#### [TEXT SEGMENT]
* * * * * * *

Thursday, July 17, 2008

Quality of Life

When you discuss budgetting and expenditures and the economics of living you are going to run into the issue of quality of life. Many of the disagreements on previous postings have centered not around actual dollars and cents but around the idea of the "worth" of the items under discussion. And that is where the problem lies.

Quality of life is not a clearly definable item. It is highly subjective. It deals with wants and needs, items that are themselves highly subjective. And quality of life functions in more than just the realm of the individual; it also functions in the realm of the community, of the many communities that one may be a part of.

* * * * * * *

#### [EXERCISE 1]
Put the lines of the listing into a JSON list of strings, one string per line and no blank lines. Begin at the line that has "Click the 57.408,65 kr. price" and stop after the line that has "point(486,156)".
The listing that comes next is unrelated to the quality of life post.

#### [Data pulled from a collection]
* * * * * * *

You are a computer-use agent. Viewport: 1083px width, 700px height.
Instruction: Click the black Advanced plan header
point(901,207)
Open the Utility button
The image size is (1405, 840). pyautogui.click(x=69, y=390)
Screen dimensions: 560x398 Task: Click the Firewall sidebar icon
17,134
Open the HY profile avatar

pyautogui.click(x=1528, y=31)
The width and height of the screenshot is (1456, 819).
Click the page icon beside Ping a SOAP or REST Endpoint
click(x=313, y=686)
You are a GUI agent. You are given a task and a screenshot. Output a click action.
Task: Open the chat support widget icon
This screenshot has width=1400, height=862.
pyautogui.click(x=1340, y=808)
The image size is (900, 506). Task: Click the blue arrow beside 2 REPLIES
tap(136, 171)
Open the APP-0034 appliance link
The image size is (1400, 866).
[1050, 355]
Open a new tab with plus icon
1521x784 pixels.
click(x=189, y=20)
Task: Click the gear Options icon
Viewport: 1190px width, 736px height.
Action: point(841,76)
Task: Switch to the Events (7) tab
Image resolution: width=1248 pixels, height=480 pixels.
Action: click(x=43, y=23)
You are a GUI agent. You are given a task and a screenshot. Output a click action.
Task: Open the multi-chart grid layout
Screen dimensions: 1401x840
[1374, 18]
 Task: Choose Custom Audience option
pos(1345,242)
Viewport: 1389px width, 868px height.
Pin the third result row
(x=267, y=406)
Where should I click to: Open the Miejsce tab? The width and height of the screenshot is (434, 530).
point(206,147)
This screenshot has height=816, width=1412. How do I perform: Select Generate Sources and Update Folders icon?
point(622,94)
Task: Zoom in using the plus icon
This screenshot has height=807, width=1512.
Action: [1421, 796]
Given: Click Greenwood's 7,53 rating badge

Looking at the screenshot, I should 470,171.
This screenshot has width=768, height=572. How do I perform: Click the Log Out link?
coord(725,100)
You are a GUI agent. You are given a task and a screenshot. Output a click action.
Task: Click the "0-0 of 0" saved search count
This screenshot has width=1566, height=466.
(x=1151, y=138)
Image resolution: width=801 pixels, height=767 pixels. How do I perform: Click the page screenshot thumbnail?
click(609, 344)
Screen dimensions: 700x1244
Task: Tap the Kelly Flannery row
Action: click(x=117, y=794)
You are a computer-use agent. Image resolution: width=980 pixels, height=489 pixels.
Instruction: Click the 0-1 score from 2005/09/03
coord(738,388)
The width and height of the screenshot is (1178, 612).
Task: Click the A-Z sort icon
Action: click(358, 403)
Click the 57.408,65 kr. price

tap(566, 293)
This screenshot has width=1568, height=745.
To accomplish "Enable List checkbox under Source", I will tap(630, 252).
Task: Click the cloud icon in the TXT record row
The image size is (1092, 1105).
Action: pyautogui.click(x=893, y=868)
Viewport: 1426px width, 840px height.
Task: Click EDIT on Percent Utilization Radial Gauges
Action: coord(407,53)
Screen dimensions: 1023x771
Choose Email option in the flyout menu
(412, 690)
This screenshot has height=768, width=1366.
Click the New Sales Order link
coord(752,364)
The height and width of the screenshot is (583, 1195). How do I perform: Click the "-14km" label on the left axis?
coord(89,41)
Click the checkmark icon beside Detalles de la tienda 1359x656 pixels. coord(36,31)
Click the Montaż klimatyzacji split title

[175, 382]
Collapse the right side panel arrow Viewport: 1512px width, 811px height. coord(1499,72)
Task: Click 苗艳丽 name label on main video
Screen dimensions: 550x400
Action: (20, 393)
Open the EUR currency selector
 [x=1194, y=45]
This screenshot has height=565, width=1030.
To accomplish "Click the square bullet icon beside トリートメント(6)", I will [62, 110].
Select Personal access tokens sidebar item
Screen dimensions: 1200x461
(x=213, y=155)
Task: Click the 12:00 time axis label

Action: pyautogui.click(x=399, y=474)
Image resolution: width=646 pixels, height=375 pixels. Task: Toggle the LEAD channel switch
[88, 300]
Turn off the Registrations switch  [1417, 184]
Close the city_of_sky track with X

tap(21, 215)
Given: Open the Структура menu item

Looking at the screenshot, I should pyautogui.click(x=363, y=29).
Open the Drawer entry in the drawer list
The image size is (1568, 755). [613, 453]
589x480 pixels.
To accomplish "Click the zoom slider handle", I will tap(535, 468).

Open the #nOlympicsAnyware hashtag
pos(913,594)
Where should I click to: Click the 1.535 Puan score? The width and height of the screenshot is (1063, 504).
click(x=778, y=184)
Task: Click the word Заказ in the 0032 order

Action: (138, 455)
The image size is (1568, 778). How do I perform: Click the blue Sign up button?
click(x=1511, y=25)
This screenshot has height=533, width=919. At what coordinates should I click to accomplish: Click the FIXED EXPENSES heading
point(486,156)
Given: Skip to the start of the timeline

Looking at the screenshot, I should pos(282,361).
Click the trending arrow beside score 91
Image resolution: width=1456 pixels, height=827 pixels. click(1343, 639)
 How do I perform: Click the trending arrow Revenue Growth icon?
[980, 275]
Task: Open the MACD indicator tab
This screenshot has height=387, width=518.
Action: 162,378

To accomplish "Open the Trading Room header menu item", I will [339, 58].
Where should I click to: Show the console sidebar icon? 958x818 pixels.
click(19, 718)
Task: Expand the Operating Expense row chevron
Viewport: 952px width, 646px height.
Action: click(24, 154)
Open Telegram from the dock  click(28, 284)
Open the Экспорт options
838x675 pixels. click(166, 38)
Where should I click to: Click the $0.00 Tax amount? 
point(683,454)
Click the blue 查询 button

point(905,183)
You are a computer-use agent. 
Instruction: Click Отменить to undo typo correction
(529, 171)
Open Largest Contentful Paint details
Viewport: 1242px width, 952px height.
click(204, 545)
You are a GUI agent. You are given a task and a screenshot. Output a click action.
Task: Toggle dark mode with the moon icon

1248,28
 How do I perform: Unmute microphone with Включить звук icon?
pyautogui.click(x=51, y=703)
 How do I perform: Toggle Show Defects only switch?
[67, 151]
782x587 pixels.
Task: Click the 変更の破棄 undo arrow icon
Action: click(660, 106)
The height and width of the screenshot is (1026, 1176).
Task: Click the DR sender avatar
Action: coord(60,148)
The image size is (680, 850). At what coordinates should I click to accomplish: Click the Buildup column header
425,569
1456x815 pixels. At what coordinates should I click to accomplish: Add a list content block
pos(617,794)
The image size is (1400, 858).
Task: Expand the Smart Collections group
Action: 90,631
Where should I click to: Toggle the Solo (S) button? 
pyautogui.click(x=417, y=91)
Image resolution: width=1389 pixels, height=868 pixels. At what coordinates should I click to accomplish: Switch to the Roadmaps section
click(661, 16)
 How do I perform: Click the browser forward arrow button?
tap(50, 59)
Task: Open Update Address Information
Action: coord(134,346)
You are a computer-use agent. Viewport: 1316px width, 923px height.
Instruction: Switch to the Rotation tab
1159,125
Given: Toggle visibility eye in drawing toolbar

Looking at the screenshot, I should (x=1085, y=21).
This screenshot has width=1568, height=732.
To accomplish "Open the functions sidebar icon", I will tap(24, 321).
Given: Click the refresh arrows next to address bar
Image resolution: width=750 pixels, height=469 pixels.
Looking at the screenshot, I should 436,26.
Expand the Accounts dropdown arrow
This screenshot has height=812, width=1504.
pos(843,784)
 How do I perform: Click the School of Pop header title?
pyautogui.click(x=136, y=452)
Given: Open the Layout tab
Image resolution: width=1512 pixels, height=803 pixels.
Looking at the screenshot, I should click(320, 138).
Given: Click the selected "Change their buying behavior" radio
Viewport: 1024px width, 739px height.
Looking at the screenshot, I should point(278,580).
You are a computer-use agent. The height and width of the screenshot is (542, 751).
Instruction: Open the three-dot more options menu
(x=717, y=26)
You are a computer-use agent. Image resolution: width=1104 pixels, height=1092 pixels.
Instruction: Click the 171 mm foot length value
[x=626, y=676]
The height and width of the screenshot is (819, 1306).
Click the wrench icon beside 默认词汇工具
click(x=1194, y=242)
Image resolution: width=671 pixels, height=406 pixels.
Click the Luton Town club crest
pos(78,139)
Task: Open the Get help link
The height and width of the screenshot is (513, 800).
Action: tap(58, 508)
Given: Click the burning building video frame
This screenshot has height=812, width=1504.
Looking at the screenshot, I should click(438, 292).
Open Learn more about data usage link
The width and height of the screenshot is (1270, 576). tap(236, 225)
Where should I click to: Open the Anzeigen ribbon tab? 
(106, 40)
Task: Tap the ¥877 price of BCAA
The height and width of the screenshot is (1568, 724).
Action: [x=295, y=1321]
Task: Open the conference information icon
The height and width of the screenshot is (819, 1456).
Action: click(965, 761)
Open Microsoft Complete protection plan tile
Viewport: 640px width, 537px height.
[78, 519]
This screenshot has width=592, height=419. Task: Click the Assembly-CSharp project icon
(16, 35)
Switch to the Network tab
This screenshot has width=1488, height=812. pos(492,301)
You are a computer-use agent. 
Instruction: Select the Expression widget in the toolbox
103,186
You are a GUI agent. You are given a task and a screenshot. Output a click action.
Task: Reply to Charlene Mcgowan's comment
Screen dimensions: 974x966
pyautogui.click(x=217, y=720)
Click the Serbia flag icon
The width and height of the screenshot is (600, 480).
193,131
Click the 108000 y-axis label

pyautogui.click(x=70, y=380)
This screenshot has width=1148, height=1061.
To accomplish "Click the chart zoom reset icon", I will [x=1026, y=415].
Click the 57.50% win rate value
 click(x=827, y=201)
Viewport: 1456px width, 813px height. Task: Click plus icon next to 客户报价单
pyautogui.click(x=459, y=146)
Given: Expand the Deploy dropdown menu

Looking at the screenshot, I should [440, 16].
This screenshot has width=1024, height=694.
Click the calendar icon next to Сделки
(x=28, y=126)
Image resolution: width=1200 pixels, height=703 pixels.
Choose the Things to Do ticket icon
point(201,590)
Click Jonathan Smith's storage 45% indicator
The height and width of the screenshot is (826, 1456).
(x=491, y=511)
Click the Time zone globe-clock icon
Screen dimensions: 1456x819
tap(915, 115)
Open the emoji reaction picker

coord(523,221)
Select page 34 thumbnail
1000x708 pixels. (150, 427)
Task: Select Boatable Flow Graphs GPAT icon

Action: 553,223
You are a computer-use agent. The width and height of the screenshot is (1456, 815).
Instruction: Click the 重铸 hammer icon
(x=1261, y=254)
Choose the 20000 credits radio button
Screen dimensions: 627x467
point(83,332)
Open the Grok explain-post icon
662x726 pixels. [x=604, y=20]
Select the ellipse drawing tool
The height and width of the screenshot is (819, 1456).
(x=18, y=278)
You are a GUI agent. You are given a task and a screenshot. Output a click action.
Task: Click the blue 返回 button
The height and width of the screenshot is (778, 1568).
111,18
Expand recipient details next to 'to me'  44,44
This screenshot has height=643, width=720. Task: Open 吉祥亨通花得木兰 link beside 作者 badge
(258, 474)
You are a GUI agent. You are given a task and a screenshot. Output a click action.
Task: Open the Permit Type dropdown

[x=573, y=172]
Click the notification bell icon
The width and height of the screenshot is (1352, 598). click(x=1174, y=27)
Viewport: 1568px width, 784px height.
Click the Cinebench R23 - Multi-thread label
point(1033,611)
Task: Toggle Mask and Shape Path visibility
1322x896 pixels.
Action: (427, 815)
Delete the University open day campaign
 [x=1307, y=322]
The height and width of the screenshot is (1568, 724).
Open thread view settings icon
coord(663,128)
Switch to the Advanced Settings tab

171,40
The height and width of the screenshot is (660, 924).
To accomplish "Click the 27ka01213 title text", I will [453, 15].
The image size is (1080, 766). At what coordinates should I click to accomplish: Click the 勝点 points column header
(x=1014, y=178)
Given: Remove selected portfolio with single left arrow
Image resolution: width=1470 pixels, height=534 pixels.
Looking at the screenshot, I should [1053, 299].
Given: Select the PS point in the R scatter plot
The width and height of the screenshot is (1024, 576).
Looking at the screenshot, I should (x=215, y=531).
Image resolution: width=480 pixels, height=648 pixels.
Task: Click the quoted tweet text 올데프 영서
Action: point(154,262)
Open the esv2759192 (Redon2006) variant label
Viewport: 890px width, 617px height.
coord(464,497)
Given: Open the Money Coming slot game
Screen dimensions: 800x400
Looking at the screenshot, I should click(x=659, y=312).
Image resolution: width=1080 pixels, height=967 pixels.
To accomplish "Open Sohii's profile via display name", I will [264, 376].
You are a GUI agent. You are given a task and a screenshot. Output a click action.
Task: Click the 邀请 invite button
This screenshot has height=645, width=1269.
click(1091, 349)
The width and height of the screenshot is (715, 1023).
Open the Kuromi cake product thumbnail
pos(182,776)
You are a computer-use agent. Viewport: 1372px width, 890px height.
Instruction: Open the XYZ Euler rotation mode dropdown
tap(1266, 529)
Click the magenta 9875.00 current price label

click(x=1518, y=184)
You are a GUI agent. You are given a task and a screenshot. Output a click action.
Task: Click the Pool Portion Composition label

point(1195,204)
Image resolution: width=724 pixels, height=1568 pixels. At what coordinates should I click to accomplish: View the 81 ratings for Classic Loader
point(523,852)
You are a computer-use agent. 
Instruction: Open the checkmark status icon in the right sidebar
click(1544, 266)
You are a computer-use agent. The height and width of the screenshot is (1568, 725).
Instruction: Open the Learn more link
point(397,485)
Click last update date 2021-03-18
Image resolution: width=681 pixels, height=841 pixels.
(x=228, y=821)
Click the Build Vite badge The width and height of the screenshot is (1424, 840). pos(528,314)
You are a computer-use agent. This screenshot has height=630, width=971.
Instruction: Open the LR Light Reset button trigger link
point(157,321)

* * * * * * *

#### [EXERCISE 2]
According to the post on quality of life, what have many of the disagreements on previous postings centered around?

#### [COMPLETE OUTPUT 1]
[
  "Click the 57.408,65 kr. price",
  "tap(566, 293)",
  "This screenshot has width=1568, height=745.",
  "To accomplish \"Enable List checkbox under Source\", I will tap(630, 252).",
  "Task: Click the cloud icon in the TXT record row",
  "The image size is (1092, 1105).",
  "Action: pyautogui.click(x=893, y=868)",
  "Viewport: 1426px width, 840px height.",
  "Task: Click EDIT on Percent Utilization Radial Gauges",
  "Action: coord(407,53)",
  "Screen dimensions: 1023x771",
  "Choose Email option in the flyout menu",
  "(412, 690)",
  "This screenshot has height=768, width=1366.",
  "Click the New Sales Order link",
  "coord(752,364)",
  "The height and width of the screenshot is (583, 1195). How do I perform: Click the \"-14km\" label on the left axis?",
  "coord(89,41)",
  "Click the checkmark icon beside Detalles de la tienda 1359x656 pixels. coord(36,31)",
  "Click the Montaż klimatyzacji split title",
  "[175, 382]",
  "Collapse the right side panel arrow Viewport: 1512px width, 811px height. coord(1499,72)",
  "Task: Click 苗艳丽 name label on main video",
  "Screen dimensions: 550x400",
  "Action: (20, 393)",
  "Open the EUR currency selector",
  " [x=1194, y=45]",
  "This screenshot has height=565, width=1030.",
  "To accomplish \"Click the square bullet icon beside トリートメント(6)\", I will [62, 110].",
  "Select Personal access tokens sidebar item",
  "Screen dimensions: 1200x461",
  "(x=213, y=155)",
  "Task: Click the 12:00 time axis label",
  "Action: pyautogui.click(x=399, y=474)",
  "Image resolution: width=646 pixels, height=375 pixels. Task: Toggle the LEAD channel switch",
  "[88, 300]",
  "Turn off the Registrations switch  [1417, 184]",
  "Close the city_of_sky track with X",
  "tap(21, 215)",
  "Given: Open the Структура menu item",
  "Looking at the screenshot, I should pyautogui.click(x=363, y=29).",
  "Open the Drawer entry in the drawer list",
  "The image size is (1568, 755). [613, 453]",
  "589x480 pixels.",
  "To accomplish \"Click the zoom slider handle\", I will tap(535, 468).",
  "Open the #nOlympicsAnyware hashtag",
  "pos(913,594)",
  "Where should I click to: Click the 1.535 Puan score? The width and height of the screenshot is (1063, 504).",
  "click(x=778, y=184)",
  "Task: Click the word Заказ in the 0032 order",
  "Action: (138, 455)",
  "The image size is (1568, 778). How do I perform: Click the blue Sign up button?",
  "click(x=1511, y=25)",
  "This screenshot has height=533, width=919. At what coordinates should I click to accomplish: Click the FIXED EXPENSES heading",
  "point(486,156)"
]

#### [COMPLETE OUTPUT 2]
The idea of the "worth" of the items under discussion, rather than actual dollars and cents.